While this certainly matters in a relationship between a brand and a consumer, it’s equally important between an organization and its employees. Their research found how building trust from within the organization reverberates to the consumer; workers who trust their employer are 260% more motivated to work, doubling customer satisfaction and yielding four times market capitalization. The change is tangible.
With consumers more attuned to the climate crisis, the team also created important hypotheses around sustainability. They found that while the four factors of trust correlate with sustainability, the link is weaker. However, there are notable exceptions to this rule.
They made a case study of Patagonia, the top retail apparel brand which has focused its mission around sustainability. While the clothing retailer was above average on capability and reliability, their fundamental commitment to green futures had a remarkable impact on humanity and transparency, where they scored 42% higher than the second ranked brand. Perhaps more importantly, high scores on humanity resulted in a 97% increase in purchasing a new product when launched and the high scores on transparency resulted in an 86% increase in spending more money with the brand compared to competitors.
“The fact that it’s integral to who they are, they are the most trusted among their peer set,” said Dunlop. “Sustainability will become table stakes given the way that leading organizations are focused on it and the relationship between trust and sustainability.”
The brand’s position around sustainability drives outsize behavior through strong humanity and transparency ratings. Their commitment, and resulting customer loyalty, are predictive of the future for other companies.
“Corporations are setting targets that are going to make sustainability critical to what they do,” said Reichheld. Manufacturers in the automobile industry are striving to move away from the combustible engine.
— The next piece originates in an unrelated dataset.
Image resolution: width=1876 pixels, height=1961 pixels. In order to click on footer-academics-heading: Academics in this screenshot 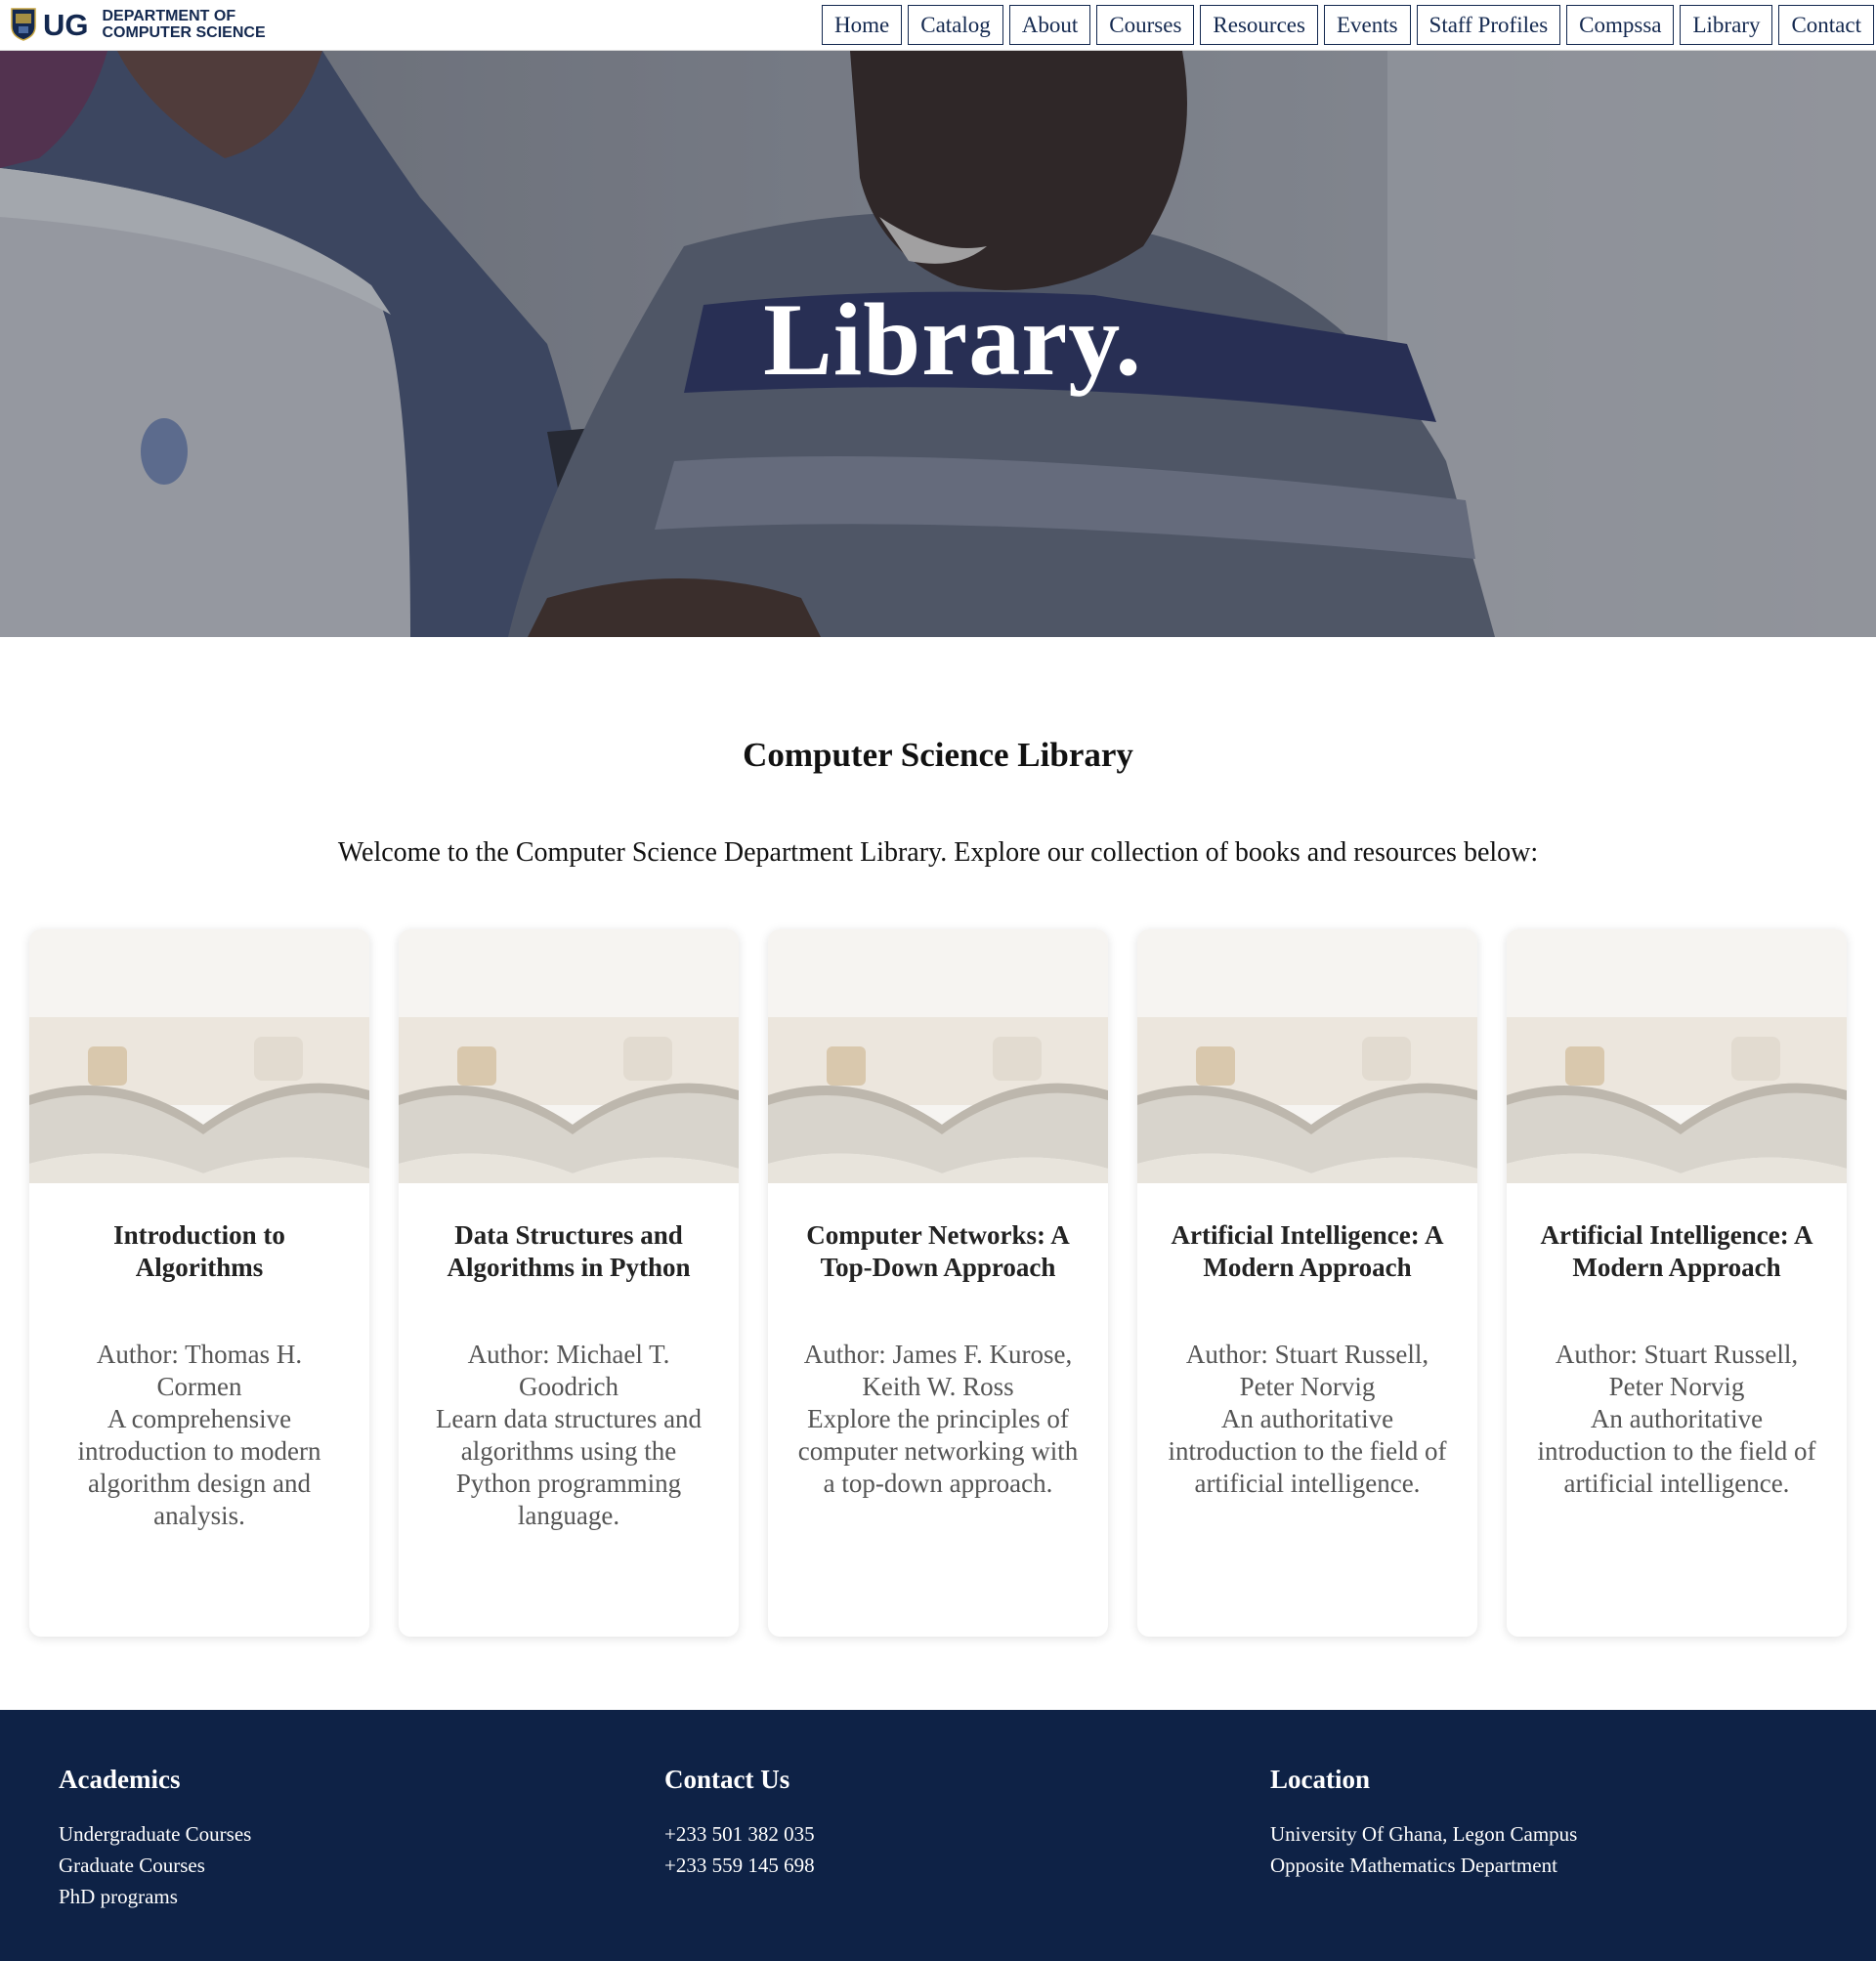, I will do `click(120, 1780)`.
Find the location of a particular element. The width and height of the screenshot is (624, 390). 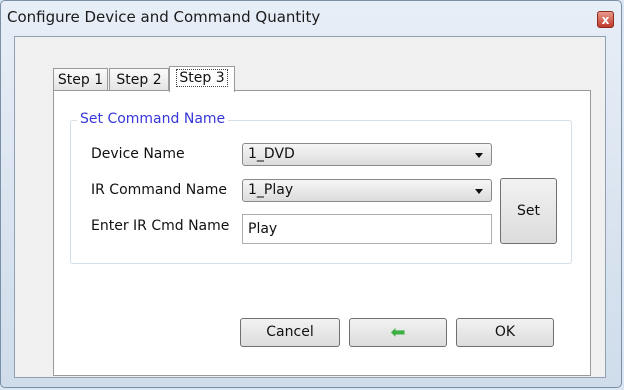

Energy and gas companies are pledging carbon neutrality by 2040.
“Typically, we see things start with the customer and demand and companies responding to that, and here we see companies responding to the forthcoming regulations,” she added. “That tipping point is going to be fascinating to watch.”
In his closing comments, Dean Bhaskar Chakravorti spoke to another important intersection between sustainability and business: ESG, or environmental, social, and governance investing. The IBGC’s Digital Planet research initiative has studied trust as well, comparing national outlooks with new technologies.
“We are in the process of doing collaborative work with Deloitte on the question of whether trust translates in the investing and capital allocation spaces into investors and asset managers putting more capital against a company that is considered high on some sort of an ESG score,” Chakravorti said. “Does ESG translate into trust, and does trust translate into capital allocation?”